A show about nothing
In the span of mere weeks, Donald Trump completely transformed Canada's political dynamic — and improbably gave technocratic politics a second wind.
For the past few weeks, I’ve been making the rounds on various shows and podcasts to talk about Canada’s ongoing federal election — to be held a week from today at time of writing. The volume of words I’ve produced, both written and spoken, has been greater than for any other topic. In fact, it’s been years since I’ve written so much about Canadian politics in such a short time.
Six days before the election, however, I find myself with little left to say.
A few months ago, it momentarily seemed like Canada was entering a period of political and ideological ferment of the kind that sometimes precedes a fundamental realignment. This may still end up being the case. But, if so, there have been very few signs of it in the current federal campaign. Doubtless, the ground has shifted rapidly beneath our feet — in fact, I can’t recall another instance of the political winds shifting so suddenly. By all appearances, however, the implications have ultimately been small-c conservative.
If the polls are to be believed, Canada will emerge from the 2025 election with a centre-right government whose idea of nation-building amounts to a business friendly program of publicly-financed private development, tax cuts, and a more polite version of austerity. This is frustrating in and of itself. But it’s in some ways more frustrating that the Carney-led Liberals have been able to campaign on such an agenda without large swathes of the electorate even really seeming to notice. Next week, it’s quite probable several million progressively-minded Canadians will enthusiastically cast their ballots for Liberal candidates without even realizing they’re, in all likelihood, voting for a fiscally conservative administration likely to make significant cuts to vital national programs. In effect, Carney is running against not only the Conservatives and the NDP, but also the modestly centre-left bent of Trudeau-era liberalism.
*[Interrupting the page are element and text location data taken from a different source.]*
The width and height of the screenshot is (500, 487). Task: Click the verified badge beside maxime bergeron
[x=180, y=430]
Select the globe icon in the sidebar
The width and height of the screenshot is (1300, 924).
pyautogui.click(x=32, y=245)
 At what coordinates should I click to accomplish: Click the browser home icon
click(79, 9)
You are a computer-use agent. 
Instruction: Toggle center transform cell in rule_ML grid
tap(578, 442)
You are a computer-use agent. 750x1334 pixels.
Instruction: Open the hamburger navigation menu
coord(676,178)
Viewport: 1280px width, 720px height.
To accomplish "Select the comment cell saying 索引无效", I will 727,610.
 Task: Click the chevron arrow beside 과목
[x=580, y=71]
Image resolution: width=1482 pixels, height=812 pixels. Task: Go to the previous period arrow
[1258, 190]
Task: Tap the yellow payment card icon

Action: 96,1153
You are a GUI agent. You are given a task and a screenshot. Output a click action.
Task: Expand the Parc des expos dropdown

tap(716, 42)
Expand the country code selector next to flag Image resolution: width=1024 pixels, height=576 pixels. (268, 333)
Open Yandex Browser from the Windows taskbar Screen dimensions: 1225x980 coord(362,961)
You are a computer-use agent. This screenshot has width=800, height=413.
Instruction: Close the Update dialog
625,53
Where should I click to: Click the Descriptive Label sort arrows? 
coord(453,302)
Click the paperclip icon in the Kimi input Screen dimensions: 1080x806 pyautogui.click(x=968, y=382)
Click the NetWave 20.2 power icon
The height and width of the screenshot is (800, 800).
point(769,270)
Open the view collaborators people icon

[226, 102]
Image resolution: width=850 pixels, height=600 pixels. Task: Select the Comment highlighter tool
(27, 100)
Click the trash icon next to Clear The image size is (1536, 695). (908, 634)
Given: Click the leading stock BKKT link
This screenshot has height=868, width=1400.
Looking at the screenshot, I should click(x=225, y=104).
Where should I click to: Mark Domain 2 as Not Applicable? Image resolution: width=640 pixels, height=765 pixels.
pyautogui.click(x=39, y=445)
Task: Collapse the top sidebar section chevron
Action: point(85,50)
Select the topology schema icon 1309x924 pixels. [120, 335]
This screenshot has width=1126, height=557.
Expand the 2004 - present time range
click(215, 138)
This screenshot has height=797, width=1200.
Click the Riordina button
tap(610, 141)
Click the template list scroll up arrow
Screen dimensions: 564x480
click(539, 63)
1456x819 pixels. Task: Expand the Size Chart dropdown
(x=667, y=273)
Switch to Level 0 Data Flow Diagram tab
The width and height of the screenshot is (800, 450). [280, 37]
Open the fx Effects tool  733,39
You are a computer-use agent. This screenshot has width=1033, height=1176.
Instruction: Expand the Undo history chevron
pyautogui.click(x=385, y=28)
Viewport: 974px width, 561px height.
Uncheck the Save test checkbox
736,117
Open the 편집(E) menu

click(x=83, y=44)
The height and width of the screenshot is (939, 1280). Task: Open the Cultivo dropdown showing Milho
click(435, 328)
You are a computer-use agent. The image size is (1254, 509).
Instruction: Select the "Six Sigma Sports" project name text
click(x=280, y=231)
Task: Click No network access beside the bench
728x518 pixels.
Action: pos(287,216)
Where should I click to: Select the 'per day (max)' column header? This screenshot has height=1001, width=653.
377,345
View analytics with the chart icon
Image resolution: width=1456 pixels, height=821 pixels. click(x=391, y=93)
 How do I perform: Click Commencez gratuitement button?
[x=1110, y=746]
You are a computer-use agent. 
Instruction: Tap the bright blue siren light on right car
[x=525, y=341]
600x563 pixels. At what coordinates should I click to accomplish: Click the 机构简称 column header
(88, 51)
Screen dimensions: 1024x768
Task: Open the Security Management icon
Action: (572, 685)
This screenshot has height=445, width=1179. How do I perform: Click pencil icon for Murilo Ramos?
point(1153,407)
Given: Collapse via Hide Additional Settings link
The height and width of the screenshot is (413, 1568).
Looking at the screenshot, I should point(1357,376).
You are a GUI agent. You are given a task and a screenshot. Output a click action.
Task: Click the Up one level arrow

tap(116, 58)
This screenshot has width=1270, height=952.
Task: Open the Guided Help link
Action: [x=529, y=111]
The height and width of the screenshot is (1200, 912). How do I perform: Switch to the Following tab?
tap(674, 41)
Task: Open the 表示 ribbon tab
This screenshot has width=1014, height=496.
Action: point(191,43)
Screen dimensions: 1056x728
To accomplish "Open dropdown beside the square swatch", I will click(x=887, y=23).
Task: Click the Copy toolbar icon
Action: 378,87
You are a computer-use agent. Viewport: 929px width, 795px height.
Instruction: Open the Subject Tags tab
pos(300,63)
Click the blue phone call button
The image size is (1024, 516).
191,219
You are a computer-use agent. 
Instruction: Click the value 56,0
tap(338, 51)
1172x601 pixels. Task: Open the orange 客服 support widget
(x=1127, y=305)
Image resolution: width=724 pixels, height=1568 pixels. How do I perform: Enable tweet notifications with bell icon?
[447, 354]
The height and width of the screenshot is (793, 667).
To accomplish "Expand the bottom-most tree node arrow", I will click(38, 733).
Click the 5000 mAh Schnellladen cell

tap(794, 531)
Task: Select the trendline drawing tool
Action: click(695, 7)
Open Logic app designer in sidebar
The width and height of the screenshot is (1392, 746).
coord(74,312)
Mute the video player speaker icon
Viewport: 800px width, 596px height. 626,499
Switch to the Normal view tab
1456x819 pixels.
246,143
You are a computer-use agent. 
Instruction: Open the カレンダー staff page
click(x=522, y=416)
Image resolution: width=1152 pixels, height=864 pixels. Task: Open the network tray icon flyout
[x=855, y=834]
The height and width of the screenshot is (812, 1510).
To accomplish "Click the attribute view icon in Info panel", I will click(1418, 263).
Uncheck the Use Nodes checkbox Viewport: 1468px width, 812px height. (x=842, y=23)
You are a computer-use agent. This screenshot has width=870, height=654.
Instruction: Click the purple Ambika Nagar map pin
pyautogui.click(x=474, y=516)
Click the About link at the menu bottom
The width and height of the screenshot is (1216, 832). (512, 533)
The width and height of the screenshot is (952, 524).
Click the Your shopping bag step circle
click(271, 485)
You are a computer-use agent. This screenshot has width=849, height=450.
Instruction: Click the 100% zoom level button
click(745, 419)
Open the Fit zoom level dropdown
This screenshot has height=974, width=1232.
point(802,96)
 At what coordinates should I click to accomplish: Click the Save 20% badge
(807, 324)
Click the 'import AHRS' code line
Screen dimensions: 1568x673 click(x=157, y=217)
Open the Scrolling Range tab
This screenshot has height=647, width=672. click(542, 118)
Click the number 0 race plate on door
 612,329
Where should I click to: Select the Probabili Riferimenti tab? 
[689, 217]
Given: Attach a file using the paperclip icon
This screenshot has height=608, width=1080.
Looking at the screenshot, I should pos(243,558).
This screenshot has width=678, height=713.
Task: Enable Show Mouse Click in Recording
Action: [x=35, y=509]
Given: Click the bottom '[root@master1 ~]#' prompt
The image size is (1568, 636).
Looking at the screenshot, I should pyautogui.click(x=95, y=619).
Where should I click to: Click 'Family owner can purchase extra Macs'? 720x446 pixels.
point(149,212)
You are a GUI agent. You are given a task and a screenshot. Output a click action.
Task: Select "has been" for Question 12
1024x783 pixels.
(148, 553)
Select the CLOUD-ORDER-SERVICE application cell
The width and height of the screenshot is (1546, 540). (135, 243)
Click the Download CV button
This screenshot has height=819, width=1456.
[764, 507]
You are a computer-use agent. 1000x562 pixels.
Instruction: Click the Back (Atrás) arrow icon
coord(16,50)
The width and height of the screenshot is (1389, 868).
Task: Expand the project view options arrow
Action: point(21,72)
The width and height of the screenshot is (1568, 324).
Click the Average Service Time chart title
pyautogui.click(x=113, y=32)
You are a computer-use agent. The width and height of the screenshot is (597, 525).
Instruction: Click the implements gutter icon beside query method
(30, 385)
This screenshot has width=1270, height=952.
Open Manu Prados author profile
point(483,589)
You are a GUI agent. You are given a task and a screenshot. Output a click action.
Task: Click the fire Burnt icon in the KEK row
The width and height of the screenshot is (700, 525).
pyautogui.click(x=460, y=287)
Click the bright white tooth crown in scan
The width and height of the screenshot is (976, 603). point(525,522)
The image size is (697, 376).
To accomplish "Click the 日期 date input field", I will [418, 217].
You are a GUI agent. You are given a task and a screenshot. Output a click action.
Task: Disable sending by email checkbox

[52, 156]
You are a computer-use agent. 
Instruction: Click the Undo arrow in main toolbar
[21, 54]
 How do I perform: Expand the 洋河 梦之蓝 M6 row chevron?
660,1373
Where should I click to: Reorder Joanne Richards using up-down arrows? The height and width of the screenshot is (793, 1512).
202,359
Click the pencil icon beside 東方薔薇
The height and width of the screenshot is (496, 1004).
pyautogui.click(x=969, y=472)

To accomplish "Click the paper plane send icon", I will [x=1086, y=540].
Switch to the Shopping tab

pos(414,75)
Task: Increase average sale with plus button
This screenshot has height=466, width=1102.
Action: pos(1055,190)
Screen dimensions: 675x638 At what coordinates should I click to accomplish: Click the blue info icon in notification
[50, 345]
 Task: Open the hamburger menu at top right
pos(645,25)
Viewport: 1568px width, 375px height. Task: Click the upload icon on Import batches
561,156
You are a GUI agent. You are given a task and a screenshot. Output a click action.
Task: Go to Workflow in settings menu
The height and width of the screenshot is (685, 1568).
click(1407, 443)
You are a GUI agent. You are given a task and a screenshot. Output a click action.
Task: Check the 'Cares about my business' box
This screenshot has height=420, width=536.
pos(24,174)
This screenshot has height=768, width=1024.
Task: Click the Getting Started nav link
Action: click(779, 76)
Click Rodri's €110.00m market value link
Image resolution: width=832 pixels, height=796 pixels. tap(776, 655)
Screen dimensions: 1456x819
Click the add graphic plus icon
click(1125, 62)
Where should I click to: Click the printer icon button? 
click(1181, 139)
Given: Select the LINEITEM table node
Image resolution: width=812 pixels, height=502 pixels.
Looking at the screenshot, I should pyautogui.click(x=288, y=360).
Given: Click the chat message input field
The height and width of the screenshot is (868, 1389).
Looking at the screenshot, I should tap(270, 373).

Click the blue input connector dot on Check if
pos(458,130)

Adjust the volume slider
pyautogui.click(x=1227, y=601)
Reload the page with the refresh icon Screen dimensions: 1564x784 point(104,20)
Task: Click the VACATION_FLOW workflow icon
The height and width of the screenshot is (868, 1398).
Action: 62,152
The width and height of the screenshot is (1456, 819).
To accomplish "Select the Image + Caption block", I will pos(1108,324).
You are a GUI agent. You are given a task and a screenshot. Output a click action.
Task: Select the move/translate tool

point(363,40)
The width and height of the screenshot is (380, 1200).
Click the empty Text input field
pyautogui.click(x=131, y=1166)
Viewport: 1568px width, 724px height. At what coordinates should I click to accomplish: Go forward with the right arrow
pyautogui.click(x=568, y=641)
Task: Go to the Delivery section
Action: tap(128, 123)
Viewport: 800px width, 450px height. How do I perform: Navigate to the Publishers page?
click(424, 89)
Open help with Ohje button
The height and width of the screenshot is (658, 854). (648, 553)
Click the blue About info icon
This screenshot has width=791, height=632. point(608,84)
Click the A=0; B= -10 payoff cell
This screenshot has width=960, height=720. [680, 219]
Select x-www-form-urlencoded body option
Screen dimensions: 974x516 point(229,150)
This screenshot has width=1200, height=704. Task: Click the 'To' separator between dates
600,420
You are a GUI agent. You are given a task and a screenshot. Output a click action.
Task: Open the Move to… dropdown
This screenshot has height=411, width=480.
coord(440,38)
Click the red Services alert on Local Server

Partly thanks to its electoral system, Canada’s elections have always somewhat frustratingly played out at the level of meta-narrative. But, in this case, a kind of comforting national fable has come to overshadow almost everything else — transcending age, region, even ideology. It’s a fable of competent management divorced from policy specifics; of unity achieved through slogans and nostalgia rather than tangible changes in how the country and its institutions operate; of a system in turmoil that can magically be fixed by the very class of people most implicated in its design.
For virtually the whole of my professional life, I’ve been writing about the fallacies and illusions of the political centre. Most often, the main characters have been charismatic politicians more conservatively-minded than their liberal rhetoric lets on. Rarely, however, have they been figures like Mark Carney — for whom managerial blandness is more or less the point. As I’ve written elsewhere, Carney is certainly not without political skill. For a politician who most often talks like he’s chairing a board meeting, he has ultimately proven quite adept at sounding normal and projecting authenticity when appearing on The Daily Show or being interviewed by Nardwuar.
Nonetheless, it’s striking that the main Liberal message in the campaign’s final week is the one found in the ad below:
Contra Obama in 2008 or Trudeau in 2015, this is an appeal to elite expertise and steady hands at the wheel. It can’t be called fake populism because there’s no hint of populism to be had in the first place. Strikingly, however, it’s precisely this quality that’s become central to Carney’s appeal. Since 2008, “trust a banker to sort things out” has rarely resonated with the average voter in North America or Europe, whatever their political orientation. In the Canada of 2025, however, it seems to be exactly what between 40-50% of the electorate wants to hear.
Thanks to Donald Trump, this election quickly became something very different from the one most of us have been anticipating for the past two or three years. Conducted largely in his shadow, however, the upshot has been a campaign in which the most conservative instincts in the Canadian psyche have come to predominate.
Back in February, I concluded a piece about the limitations of Carney-ism with the following:
One of the ironies and paradoxes of a moment like our own is that political uncertainty and systemwide failure often foster timidity, inspiring the retrenchment of our political horizons rather than their expansion. Anxiousness and uncertainty make novelty and risk-taking appear less, not more attractive, and the seductions of technocratic politics consequently increase even as the solutions they offer become less adequate to the task at hand. Carney’s apparent rise in Canadian politics reflects both the frustrating minimalism of our political class and the particular appeal of his message in a troubled and unsettling time many are understandably keen to escape.
I obviously don’t know where things will fall come election day. Nonetheless, I don’t think I could possibly have imagined the extent to which the above would turn out to be true.
I basically agree with all this, but I'm somewhat less despondent. I voted NDP in a district where they're competitive with the Tories, and I've never voted before. It's possible that there are others like me who are being brought into the political process for the first time whose preferences aren't being reflected in polls. We'll find out soon enough.
I'm also relieved that we're on course to avoid a Conservative majority. A Rothbard acolyte like Poilievre would in my view have been the death knell of Canada's modest social democracy. My sense is that the impact of a Carney government would be less terminal for things I believe in, so I'm not entirely in despair.